We Energies, on the other hand, is proposing a 1.6% increase in residential rates. The key difference is an increase in the cost of the electricity the utility buys from NextEra Energy's Point Beach nuclear plant, Conway said. WEC Energy Group committed to buying power from the plant for 20 years when it sold Point Beach to NextEra in 2007.
Combined, the companies provide electricity for more than 1.5 million Wisconsin customers primarily in eastern Wisconsin.
Alliant's aggressive solar, battery plan drives largest proposed increase
Madison-based Alliant Energy is seeking a phased-in increase that would cost its 495,000 Wisconsin Power & Light electric customers an additional 8.4% next year followed by a 5.4% increase in 2025.
As a result, it will lose its status as the least expensive among the state's investor-owned electric service providers. The combined 13.8% increase is needed to cover the next two years of a transition to renewable energy that includes retiring older coal-fired generating plants while adding more than 1 gigawatt of solar energy and nearly 275 megawatts of battery energy storage.
"“We’re taking action now in order to best manage costs, increase resiliency and build a stronger energy future," JP Brummond, Alliant's vice president of customer and community engagement, said in a statement. "Nobody wants to see their bills go up, including us. However, there are more costs down the road if we do nothing or simply continue ‘business as usual.’"
CUB estimates the company has $2.3 billion in new solar, battery storage, and natural gas investments either already approved or pending before the PSC.
Combined with a request to cover last year's higher than expected coal and gas costs, Alliant's residential customers' electric bills could increase 19% more over the next two years, Content said.
As was the case with last year's WEC Energy Group rate cases, CUB will argue to bring Alliant's profit rate below its current level of 10%, he said.
Xcel Energy seeks increase in allowed profits
Xcel Energy the Minnesota company that serves 225,000 customers in northwest Wisconsin, is seeking rate increases of 7.8% for residential customers and 8% for small businesses.
The company also has proposed increasing its allowed profit to 10.25%, which would place it highest among the state's investor-owned utilities.
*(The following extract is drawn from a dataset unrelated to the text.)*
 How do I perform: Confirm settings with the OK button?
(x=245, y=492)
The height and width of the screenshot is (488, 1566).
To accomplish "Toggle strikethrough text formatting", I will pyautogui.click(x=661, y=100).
A similar proposal was shot down last month by regulators in Minnesota, who set the utility's profit margin at 9.25%, up from 9.1%, CUB's counterpart in Minnesota unsuccessfully argued for a reduction.
"That's pretty bold, given the (PSC) sent the message that it was bringing down ROI in Wisconsin, with the WEC decisions," Content said. "Some might view that as an opening bid, but we'll certainly be active on that issue."
Madison Gas & Electric changes mirror other utilities
The smallest of the state's publicly-traded utilities, with 161,000 electric customers in Dane County, MG&E has historically charged more for electricity than its larger peers.
The utility is proposing residential rate increases of 3.8% next year and 4.5% the following year.
Like its peers, the increases stem from investments in solar power, battery storage and natural gas resources, and are partially offset by reduced fuel costs, some of which is driven by increased reliance on renewable energy generation.